The knee-jerk reaction of SOEs towards external competition is to resort to State power, for example lobbying for fees to be imposed on WeChat or including taxi apps into a government developed system. Will State grids or State banks and bank card organizations abuse their dominance by refusing private generators or dealers, or imposing discriminative conditions? If they do, will the AML be activated to stop them? Those questions are crucial for China’s reform. The potential of the law is yet to be further exploited, even under the existing situation.

NC: Recently some telecom and health care services have been opened to private operators. Does this mean that the AML will govern more areas?

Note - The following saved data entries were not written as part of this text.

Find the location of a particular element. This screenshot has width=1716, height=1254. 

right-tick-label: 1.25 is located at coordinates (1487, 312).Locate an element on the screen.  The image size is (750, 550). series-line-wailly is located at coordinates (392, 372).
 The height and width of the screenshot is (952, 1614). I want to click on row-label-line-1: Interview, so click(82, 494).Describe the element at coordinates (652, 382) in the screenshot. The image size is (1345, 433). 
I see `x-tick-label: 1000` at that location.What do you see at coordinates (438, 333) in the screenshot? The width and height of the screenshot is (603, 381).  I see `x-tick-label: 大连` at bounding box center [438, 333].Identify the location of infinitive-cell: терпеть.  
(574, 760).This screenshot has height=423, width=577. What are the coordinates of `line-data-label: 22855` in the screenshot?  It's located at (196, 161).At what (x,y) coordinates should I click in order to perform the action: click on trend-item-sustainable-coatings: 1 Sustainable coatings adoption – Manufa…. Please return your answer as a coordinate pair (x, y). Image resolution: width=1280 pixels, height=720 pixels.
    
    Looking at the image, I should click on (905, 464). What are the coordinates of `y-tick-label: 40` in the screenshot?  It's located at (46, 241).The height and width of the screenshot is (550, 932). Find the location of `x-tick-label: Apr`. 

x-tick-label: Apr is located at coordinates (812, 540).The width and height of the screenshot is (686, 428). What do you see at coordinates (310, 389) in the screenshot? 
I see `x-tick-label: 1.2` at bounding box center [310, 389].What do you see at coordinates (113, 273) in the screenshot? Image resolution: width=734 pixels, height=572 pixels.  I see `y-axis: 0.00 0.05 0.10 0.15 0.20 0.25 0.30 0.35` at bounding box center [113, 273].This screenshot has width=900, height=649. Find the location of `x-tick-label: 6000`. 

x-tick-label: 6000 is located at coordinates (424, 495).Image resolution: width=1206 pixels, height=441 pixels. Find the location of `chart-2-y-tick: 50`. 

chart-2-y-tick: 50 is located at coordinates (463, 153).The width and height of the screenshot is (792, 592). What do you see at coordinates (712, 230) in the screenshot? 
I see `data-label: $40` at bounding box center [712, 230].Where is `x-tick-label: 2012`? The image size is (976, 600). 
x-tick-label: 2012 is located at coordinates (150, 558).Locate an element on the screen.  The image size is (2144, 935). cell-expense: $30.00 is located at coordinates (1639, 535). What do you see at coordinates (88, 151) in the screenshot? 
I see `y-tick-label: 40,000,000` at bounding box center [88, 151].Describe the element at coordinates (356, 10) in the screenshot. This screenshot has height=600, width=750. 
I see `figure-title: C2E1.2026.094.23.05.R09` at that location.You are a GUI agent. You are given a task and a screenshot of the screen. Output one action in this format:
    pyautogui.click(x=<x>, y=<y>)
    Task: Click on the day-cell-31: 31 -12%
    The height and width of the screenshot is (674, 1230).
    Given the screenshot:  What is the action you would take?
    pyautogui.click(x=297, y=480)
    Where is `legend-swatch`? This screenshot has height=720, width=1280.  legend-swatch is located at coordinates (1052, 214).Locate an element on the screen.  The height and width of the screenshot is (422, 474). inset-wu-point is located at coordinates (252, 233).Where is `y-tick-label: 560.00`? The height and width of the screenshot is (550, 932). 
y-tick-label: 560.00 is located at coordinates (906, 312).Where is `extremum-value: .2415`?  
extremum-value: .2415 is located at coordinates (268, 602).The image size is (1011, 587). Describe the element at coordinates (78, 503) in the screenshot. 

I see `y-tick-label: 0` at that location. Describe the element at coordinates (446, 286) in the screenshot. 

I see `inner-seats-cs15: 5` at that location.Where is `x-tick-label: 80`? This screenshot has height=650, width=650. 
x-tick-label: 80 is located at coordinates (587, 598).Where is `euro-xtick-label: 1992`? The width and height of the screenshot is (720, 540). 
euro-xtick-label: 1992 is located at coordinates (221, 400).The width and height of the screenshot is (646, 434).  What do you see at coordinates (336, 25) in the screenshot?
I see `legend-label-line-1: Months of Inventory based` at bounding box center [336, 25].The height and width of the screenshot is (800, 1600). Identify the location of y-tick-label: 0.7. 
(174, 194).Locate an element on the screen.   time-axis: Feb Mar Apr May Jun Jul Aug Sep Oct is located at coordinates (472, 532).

HY: Definitely. There is no need for any such law in a planned economy. Its role grows with the market. If SOEs are less protected by price and access controls, they will have to try anything possible for higher profits. Then regulators should make sure the new freedom and pressure would not result in conspiracy among competitors, or voluntary or compulsory value chain coordination to manipulate prices. I believe more public utility services and infrastructure should be open to private investment, and subject to scrutiny from both the AML and special sectorial rules.

This is why China’s AML has another role to play: boosting market openness. Firstly, short-term, biased industrial policies must be cut to make way for competition policies. In cases where an industrial policy is needed to give fiscal support to certain enterprises or sectors, its effect on market competition must be considered. This means both budget and market reviews when such a policy is proposed, drafted and implemented. The AML states clearly that the State Council Anti-monopoly Commission (SCAC) has the responsibility of assessing market competition. So far no such report has been made, five years after the SCAC was established. Solar panel enterprises would not have been motivated more by fiscal support than by market prospect to make investments if fair competition had been factored in when designing the policy. Government protection or support in the name of market order or national security in most restricted sectors only leads to low efficiency, which is the biggest insecurity.

NC: Some Chinese solar panel companies have even faced antitrust lawsuits in the US. Why was that?

HY: This is an issue that Chinese enterprises can no longer afford to ignore as China expands its foreign trade and investment globally. Several Chinese vitamin C producers were sued in antitrust cases in the US. There are many antitrust reviews on M&A deals involving Chinese companies on the overseas market. Chinese SOEs must bear in mind that they do not have any favorable treatment under foreign antitrust laws. Worse still, host countries, out of concerns for national security and market competition, normally put foreign SOEs under stricter scrutiny than domestic or private entities.

As most countries are stepping up their antitrust law enforcement, the cost of breaching it is huge. In the US, antitrust proceedings can lead to corporate executives being put under criminal charges. Chinese companies, including SOEs, are increasingly using M&A to expand their overseas presence. Filing for legally-required antitrust reviews is important. Serious effort towards antitrust law compliance in host countries is the first thing for Chinese SOEs going abroad.